» **PROBLEM TO WORK ON**: Return only the lines of the listing below that run from the line with "Powered by Shopify (609, 1401)" through the line with "You are a GUI agent. The screenshot is 1024×2576.", both ends included, exactly as written.
=== RECORDS PROVIDED ===
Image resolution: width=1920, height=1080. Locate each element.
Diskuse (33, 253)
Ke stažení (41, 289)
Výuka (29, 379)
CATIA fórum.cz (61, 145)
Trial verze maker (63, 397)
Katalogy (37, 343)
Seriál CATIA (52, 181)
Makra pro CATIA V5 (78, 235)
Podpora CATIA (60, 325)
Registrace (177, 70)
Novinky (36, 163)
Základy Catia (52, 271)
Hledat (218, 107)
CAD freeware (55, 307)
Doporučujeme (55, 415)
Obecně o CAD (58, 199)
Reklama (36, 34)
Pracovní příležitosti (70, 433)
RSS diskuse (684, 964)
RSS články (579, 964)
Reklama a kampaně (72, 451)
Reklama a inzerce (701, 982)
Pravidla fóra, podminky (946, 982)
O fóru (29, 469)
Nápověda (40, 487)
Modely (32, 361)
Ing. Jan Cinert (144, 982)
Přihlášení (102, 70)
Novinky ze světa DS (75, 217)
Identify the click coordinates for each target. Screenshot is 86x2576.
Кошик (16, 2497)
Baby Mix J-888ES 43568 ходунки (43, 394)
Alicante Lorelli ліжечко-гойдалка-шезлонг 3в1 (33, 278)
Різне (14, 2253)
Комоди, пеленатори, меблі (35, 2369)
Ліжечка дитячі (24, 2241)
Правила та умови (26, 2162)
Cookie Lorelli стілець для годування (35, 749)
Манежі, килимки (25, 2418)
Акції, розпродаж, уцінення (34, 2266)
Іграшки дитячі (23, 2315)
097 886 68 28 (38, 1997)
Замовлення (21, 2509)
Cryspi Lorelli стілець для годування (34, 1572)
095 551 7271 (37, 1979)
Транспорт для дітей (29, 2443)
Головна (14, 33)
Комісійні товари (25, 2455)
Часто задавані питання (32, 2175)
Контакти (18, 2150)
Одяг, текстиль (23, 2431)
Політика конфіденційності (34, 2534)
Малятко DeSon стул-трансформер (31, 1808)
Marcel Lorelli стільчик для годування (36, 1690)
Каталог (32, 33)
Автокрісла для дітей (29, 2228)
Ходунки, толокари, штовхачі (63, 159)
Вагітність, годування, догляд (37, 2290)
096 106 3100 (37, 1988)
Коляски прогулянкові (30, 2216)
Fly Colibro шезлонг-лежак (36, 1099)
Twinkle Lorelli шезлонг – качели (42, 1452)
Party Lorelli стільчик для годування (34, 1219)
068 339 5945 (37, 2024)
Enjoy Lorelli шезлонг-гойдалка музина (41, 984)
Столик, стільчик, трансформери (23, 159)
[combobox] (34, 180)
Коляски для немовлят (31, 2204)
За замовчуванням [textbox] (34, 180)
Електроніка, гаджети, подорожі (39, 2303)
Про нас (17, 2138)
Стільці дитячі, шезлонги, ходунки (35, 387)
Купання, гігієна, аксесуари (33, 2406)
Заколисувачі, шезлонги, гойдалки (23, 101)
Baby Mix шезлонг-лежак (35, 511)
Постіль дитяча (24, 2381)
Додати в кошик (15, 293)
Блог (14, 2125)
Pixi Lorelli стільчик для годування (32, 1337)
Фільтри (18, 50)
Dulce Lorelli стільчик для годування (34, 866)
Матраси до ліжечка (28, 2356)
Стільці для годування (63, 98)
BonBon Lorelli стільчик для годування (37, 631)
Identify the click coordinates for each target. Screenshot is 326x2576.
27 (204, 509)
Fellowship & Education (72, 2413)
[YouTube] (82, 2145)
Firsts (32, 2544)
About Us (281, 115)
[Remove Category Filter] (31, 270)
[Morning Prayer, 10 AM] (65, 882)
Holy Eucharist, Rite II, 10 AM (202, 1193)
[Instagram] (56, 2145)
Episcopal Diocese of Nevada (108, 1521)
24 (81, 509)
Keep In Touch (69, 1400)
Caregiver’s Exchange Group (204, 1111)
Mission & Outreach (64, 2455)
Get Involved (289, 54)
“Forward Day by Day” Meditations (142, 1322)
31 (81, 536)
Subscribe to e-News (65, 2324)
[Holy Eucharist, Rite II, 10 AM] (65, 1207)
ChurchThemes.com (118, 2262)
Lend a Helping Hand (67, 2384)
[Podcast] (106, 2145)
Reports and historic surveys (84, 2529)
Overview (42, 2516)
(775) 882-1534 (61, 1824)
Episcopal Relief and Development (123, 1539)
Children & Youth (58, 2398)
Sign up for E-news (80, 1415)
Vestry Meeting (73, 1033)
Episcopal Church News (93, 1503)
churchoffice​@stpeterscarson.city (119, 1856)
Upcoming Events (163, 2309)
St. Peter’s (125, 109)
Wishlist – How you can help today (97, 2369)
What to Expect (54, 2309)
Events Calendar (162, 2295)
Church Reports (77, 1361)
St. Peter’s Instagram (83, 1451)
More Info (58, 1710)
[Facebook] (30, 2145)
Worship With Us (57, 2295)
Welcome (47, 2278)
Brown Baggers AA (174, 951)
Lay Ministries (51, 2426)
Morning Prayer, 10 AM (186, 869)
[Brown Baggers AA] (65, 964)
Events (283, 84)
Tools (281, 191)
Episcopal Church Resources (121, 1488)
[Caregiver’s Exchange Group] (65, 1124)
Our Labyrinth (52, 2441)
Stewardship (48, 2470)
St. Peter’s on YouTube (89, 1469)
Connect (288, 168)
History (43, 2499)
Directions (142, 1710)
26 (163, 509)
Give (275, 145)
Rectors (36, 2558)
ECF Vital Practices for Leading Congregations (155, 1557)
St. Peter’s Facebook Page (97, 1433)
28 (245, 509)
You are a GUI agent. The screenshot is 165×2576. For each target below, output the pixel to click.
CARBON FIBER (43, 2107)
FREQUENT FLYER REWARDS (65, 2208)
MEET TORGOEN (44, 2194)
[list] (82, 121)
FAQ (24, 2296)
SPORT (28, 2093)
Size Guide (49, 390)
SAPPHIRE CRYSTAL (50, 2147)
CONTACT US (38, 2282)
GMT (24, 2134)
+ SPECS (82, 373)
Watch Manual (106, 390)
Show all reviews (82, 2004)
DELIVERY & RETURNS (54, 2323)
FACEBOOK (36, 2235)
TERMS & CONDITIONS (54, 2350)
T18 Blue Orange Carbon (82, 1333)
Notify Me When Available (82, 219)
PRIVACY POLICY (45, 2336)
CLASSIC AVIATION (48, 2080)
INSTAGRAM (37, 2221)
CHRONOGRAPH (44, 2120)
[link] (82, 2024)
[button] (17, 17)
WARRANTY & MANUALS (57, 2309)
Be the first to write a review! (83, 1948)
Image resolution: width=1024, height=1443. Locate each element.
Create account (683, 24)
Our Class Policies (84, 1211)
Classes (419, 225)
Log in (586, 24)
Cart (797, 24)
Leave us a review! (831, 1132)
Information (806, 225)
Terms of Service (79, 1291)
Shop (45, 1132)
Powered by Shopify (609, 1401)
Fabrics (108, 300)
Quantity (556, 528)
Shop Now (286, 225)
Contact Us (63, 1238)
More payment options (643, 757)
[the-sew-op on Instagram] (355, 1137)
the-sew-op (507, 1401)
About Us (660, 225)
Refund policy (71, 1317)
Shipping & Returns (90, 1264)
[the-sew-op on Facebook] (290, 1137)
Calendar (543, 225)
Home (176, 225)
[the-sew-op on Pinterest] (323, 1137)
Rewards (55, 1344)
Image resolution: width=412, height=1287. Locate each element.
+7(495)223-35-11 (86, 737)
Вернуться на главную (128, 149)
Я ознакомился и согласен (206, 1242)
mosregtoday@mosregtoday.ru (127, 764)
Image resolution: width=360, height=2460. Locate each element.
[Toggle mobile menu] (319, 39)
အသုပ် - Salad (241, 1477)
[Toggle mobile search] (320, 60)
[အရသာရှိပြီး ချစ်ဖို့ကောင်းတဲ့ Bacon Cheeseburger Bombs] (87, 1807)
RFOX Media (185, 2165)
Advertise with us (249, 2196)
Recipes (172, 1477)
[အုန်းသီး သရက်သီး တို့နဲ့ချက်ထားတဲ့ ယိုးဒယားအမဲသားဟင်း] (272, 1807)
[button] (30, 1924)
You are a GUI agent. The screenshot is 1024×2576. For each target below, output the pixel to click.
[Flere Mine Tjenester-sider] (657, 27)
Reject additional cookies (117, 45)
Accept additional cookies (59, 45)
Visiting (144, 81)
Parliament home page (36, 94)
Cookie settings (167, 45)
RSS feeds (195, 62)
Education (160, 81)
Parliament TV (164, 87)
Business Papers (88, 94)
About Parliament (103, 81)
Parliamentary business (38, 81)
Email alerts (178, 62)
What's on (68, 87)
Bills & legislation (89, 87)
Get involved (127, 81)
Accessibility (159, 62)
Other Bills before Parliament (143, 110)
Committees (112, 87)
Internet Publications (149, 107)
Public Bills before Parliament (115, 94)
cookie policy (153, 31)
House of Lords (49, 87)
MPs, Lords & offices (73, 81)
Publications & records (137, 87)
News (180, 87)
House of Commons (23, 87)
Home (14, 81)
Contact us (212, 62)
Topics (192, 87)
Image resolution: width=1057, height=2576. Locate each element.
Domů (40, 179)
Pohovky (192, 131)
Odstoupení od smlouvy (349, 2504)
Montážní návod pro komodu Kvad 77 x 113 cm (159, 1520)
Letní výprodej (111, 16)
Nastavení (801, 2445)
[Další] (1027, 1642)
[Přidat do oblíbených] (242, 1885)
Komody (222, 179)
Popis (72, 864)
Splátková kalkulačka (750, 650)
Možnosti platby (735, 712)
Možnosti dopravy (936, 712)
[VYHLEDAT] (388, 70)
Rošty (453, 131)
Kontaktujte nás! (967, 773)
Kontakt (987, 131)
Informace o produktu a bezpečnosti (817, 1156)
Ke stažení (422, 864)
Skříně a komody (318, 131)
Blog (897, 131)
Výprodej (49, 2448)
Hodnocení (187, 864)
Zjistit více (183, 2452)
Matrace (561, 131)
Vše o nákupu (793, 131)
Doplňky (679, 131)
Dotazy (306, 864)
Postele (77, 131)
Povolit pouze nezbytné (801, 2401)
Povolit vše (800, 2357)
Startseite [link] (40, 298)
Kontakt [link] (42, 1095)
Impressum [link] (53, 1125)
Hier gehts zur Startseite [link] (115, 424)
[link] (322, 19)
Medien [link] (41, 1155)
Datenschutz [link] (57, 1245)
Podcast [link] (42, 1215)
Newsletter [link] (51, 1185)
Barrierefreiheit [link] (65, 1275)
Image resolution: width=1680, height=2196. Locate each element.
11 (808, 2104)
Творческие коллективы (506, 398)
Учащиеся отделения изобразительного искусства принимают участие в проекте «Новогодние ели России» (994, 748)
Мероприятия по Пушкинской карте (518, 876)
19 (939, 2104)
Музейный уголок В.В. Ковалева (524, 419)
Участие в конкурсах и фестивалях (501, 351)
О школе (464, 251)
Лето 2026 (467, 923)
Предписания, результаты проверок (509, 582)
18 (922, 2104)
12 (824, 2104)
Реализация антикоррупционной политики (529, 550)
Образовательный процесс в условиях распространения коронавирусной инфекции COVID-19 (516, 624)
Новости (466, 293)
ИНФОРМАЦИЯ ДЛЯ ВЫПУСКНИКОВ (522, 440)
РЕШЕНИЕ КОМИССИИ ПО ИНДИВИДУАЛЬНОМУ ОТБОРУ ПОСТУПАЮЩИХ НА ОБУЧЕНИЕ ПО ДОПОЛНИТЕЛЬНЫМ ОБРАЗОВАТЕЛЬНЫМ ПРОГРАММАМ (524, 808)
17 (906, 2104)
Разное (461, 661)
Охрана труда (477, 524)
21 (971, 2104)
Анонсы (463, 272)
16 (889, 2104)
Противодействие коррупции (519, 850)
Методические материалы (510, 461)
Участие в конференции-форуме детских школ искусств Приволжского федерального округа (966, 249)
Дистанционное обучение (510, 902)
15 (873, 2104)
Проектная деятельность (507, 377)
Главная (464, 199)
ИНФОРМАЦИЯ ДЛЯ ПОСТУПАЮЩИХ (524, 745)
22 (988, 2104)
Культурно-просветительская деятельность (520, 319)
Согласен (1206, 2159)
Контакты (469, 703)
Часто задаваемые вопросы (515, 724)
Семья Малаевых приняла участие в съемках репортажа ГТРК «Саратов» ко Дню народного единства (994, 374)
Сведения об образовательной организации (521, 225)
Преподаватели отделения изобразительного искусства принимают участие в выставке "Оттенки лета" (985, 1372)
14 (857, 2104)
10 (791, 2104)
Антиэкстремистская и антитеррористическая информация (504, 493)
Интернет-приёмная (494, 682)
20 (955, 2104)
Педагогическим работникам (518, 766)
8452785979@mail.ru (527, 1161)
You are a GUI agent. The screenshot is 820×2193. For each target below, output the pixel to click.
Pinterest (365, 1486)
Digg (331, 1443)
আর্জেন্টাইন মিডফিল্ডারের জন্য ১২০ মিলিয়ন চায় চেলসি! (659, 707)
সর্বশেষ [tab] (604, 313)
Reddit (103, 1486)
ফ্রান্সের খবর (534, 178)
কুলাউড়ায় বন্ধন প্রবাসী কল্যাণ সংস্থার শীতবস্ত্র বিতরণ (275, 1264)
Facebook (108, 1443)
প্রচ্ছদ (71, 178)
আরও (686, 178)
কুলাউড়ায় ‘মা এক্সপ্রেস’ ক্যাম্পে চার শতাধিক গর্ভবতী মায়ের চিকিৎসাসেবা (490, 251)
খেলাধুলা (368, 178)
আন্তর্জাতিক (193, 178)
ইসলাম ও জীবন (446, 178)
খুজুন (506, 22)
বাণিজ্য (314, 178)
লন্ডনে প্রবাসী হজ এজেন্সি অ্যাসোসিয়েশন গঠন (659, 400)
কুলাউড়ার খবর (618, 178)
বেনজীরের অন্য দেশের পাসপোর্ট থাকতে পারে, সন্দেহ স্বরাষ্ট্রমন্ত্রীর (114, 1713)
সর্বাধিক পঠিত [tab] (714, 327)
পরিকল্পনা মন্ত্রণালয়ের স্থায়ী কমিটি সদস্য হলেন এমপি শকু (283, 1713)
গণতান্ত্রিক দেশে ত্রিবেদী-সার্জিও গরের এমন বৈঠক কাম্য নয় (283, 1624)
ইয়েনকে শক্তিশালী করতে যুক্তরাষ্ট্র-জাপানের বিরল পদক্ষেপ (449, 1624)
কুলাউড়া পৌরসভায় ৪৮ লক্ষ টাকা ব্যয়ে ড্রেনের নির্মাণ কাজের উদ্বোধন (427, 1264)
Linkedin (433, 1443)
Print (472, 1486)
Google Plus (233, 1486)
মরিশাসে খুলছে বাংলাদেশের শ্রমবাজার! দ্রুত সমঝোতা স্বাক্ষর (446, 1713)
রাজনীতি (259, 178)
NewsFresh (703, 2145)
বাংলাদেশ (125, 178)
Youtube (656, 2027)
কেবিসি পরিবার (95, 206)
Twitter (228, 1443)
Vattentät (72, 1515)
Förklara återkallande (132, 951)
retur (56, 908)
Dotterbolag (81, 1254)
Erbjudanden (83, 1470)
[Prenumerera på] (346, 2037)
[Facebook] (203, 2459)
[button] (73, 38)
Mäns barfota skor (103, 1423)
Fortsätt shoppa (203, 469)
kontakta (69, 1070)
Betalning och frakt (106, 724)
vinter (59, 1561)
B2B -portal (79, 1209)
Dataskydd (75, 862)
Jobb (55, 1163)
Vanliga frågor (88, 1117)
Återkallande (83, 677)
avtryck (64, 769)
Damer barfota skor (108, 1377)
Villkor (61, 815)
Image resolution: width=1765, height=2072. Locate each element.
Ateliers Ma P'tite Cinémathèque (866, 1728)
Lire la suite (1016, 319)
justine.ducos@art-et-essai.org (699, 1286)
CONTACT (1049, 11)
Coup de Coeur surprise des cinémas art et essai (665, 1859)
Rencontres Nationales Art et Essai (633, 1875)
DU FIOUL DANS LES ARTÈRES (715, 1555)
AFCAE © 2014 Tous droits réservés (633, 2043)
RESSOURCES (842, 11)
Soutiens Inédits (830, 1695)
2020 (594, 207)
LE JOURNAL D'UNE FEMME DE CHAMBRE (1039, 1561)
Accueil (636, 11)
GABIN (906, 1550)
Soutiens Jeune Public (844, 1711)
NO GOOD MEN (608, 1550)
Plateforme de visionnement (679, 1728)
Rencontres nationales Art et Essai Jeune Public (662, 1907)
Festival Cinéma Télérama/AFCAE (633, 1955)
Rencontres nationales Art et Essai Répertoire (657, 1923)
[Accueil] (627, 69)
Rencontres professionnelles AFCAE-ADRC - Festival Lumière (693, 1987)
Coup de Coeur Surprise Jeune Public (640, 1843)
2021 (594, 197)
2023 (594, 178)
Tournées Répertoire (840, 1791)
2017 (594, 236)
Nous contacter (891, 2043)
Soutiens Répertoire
===
» **RESULT OF THIS EXERCISE**:
Powered by Shopify (609, 1401)
Fabrics (108, 300)
Quantity (556, 528)
Shop Now (286, 225)
Contact Us (63, 1238)
More payment options (643, 757)
[the-sew-op on Instagram] (355, 1137)
the-sew-op (507, 1401)
About Us (660, 225)
Refund policy (71, 1317)
Shipping & Returns (90, 1264)
[the-sew-op on Facebook] (290, 1137)
Calendar (543, 225)
Home (176, 225)
[the-sew-op on Pinterest] (323, 1137)
Rewards (55, 1344)
Image resolution: width=412, height=1287. Locate each element.
+7(495)223-35-11 (86, 737)
Вернуться на главную (128, 149)
Я ознакомился и согласен (206, 1242)
mosregtoday@mosregtoday.ru (127, 764)
Image resolution: width=360, height=2460. Locate each element.
[Toggle mobile menu] (319, 39)
အသုပ် - Salad (241, 1477)
[Toggle mobile search] (320, 60)
[အရသာရှိပြီး ချစ်ဖို့ကောင်းတဲ့ Bacon Cheeseburger Bombs] (87, 1807)
RFOX Media (185, 2165)
Advertise with us (249, 2196)
Recipes (172, 1477)
[အုန်းသီး သရက်သီး တို့နဲ့ချက်ထားတဲ့ ယိုးဒယားအမဲသားဟင်း] (272, 1807)
[button] (30, 1924)
You are a GUI agent. The screenshot is 1024×2576. For each target below, output the pixel to click.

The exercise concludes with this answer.